● The task
Exactly the lines below from the one with "You are a computer-use agent. Viewport: 250px" up to and including the one with "You are a computer-use agent. The width" make up the answer, with nothing else added.

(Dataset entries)
--- START ---

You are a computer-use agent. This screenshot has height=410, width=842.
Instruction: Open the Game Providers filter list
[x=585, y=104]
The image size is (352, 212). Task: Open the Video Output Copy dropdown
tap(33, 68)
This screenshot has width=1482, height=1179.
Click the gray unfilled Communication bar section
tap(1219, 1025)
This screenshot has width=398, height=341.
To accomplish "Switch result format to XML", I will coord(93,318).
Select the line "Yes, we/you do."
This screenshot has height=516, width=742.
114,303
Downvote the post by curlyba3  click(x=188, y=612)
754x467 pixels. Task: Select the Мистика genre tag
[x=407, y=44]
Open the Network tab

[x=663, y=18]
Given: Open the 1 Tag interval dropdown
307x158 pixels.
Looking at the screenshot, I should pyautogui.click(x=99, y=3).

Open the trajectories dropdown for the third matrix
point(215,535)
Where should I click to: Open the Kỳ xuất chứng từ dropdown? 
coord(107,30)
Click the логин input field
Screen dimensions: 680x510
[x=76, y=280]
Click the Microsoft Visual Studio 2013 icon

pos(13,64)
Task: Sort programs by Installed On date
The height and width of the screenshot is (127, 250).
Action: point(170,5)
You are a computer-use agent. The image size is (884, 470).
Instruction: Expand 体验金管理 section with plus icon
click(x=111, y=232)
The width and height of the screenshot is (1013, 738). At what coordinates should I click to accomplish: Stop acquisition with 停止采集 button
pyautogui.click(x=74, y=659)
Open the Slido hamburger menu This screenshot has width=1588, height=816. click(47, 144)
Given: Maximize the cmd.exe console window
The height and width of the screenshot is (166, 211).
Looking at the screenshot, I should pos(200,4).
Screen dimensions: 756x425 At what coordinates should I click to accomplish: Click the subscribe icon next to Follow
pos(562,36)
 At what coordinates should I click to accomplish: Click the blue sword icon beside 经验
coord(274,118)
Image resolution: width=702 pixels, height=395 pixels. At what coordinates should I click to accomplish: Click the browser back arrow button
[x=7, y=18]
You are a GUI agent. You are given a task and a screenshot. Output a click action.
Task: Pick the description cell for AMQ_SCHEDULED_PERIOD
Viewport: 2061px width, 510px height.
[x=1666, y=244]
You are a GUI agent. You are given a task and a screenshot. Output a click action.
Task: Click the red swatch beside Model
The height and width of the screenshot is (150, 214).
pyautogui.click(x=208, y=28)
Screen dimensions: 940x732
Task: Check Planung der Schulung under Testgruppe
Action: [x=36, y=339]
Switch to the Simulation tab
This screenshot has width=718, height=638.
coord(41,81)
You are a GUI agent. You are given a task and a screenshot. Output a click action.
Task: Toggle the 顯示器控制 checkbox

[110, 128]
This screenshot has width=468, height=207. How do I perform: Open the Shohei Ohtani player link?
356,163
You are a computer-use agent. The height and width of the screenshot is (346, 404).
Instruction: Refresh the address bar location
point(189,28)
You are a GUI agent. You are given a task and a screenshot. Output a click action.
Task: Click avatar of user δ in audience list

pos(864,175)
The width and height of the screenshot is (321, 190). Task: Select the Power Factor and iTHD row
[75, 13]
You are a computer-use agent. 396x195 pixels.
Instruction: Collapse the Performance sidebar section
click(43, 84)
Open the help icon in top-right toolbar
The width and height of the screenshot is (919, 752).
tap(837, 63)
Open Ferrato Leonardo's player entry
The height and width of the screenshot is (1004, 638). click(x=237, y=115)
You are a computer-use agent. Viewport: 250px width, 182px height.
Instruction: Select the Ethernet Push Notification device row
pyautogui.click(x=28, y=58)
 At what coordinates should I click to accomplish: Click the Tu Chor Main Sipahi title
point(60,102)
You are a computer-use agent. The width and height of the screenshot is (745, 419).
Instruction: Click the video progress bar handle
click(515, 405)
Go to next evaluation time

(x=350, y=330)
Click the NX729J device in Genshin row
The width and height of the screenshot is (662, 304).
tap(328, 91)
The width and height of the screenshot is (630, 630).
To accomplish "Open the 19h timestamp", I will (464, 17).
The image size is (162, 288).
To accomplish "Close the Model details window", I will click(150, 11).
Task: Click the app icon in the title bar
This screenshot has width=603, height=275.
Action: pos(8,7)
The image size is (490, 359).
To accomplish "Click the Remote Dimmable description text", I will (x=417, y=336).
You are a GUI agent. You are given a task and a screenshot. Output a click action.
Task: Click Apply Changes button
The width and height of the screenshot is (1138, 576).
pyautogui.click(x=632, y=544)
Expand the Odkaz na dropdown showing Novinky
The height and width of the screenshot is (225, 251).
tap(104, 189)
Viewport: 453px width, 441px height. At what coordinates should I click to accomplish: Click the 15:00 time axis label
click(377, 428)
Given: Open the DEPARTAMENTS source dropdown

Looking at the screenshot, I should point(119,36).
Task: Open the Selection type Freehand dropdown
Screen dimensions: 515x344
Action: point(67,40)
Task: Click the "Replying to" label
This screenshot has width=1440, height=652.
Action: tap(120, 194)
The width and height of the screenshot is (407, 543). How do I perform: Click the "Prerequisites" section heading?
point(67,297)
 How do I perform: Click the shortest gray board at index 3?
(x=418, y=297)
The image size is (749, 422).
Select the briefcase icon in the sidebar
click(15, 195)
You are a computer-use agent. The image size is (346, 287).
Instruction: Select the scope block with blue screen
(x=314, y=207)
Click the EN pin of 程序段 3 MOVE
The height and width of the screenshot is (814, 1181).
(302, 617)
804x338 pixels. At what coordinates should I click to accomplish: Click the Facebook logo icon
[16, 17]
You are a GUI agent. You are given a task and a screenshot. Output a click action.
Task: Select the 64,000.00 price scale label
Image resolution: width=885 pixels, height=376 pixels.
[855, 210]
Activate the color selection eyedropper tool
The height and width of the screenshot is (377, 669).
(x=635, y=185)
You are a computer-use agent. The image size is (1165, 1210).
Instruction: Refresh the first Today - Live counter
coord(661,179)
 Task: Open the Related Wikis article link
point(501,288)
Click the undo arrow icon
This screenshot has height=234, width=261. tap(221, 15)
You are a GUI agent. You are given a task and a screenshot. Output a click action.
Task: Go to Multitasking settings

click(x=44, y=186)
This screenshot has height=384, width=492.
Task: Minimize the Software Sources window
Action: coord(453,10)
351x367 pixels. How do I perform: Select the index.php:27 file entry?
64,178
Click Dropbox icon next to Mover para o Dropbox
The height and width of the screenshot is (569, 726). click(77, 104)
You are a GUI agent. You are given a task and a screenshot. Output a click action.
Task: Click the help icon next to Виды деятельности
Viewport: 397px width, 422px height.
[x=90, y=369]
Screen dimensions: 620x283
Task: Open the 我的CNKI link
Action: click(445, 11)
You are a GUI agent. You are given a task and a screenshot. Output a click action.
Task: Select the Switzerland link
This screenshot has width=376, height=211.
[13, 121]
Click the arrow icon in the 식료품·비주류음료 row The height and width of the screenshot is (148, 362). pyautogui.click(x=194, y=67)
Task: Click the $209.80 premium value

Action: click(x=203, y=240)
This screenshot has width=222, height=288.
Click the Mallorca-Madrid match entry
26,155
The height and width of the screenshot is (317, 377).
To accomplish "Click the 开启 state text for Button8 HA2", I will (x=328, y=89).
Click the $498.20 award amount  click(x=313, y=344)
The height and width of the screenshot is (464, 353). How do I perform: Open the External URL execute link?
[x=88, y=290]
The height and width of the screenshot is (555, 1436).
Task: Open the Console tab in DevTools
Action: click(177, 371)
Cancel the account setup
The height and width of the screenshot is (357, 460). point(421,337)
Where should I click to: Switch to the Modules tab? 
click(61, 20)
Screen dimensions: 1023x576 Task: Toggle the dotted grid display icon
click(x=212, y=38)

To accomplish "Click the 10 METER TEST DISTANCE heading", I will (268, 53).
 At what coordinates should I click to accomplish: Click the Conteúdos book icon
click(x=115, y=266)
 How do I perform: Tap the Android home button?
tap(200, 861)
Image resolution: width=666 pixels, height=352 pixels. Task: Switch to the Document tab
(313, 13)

--- END ---

● Output below
You are a computer-use agent. Viewport: 250px width, 182px height.
Instruction: Select the Ethernet Push Notification device row
pyautogui.click(x=28, y=58)
 At what coordinates should I click to accomplish: Click the Tu Chor Main Sipahi title
point(60,102)
You are a computer-use agent. The width and height of the screenshot is (745, 419).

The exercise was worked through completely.